Centros de saúde: as sete unidades trabalham com equipe reduzida.

GUARÁ

Hospital regional: atendimento normal na emergência. No ambulatório, só a oftalmologia parou.

Centros de saúde: atendimento reduzido.

Laboratório regional: todos os técnicos aderiram ao movimento.

ESTRUTURAL

Centro de saúde: não está atendendo.

TAGUATINGA

Hospital regional: atendimentos apenas na emergência. Ambulatório parado.

NÚCLEO BANDEIRANTE, RIACHO FUNDO E PARK WAY

Centros de saúde: os quatro estão parados.

UPA: funciona normalmente.

PARANOÁ

Hospital regional: pronto-socorro atende normalmente. O centro cirúrgico funciona parcialmente, assim como o ambulatório.

Centro de saúde: funcionam atendimentos em odontologia, farmácia e Rede Cegonha.

Postos de saúde rural: as cinco unidades funcionam parcialmente.

ITAPOÃ

Centro de saúde: só funcionam sala de vacinas e farmácia. Há médicos, mas faltam técnicos de enfermagem.

PLANALTINA

Hospital regional: atendimento normal na emergência.

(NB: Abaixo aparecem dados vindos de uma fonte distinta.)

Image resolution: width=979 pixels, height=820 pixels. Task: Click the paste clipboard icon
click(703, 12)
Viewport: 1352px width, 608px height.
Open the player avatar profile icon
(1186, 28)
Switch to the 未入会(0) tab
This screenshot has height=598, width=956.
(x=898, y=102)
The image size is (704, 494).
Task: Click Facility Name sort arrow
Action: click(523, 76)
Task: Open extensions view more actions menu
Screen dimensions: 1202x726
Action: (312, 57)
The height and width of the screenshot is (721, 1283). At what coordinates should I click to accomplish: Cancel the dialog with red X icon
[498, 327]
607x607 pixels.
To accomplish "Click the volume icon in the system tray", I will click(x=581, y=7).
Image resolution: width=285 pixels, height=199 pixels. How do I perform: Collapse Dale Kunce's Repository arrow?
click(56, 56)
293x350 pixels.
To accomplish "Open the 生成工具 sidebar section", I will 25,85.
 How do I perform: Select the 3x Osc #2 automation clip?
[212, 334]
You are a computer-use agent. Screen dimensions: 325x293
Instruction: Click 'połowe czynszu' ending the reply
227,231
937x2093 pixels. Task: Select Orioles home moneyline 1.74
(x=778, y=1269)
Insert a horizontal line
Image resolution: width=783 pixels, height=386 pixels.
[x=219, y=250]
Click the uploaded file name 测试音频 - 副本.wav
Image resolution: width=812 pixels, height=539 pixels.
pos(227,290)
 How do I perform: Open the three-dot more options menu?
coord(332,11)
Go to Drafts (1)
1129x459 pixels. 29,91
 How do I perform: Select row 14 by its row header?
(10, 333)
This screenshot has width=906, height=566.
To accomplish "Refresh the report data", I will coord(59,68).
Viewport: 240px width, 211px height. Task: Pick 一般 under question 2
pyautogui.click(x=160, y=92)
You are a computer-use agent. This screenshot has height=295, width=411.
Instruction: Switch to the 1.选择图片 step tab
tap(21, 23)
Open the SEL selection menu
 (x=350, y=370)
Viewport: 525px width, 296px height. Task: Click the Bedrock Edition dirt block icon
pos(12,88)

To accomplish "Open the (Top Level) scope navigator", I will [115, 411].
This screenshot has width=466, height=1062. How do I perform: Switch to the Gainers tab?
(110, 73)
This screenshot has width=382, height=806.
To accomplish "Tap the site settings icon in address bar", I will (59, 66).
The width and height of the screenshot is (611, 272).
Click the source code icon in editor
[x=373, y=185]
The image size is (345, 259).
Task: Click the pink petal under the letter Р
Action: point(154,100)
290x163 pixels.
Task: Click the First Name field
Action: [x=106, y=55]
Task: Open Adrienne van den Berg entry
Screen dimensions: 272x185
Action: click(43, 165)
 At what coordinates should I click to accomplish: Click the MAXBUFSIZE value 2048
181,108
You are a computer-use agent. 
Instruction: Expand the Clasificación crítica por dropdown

Centros de saúde: atendimento suspenso.

SANTA MARIA

Hospital regional: ambulatório funciona normalmente, assim como a emergência. Apenas as cirurgias eletivas foram suspensas.

Centros de saúde: as duas unidades e as 13 equipes da Estratégia Saúde da Família estão paradas.

SAMAMBAIA

Hospital regional: cirurgias canceladas; a emergência funciona com equipe reduzida de técnicos. No ambulatório, apenas uma infectologista está atendendo.

UPA: um médico está atendendo.

Centros de saúde: os quatro funcionam parcialmente.

Clínicas de família: as quatro funcionam parcialmente.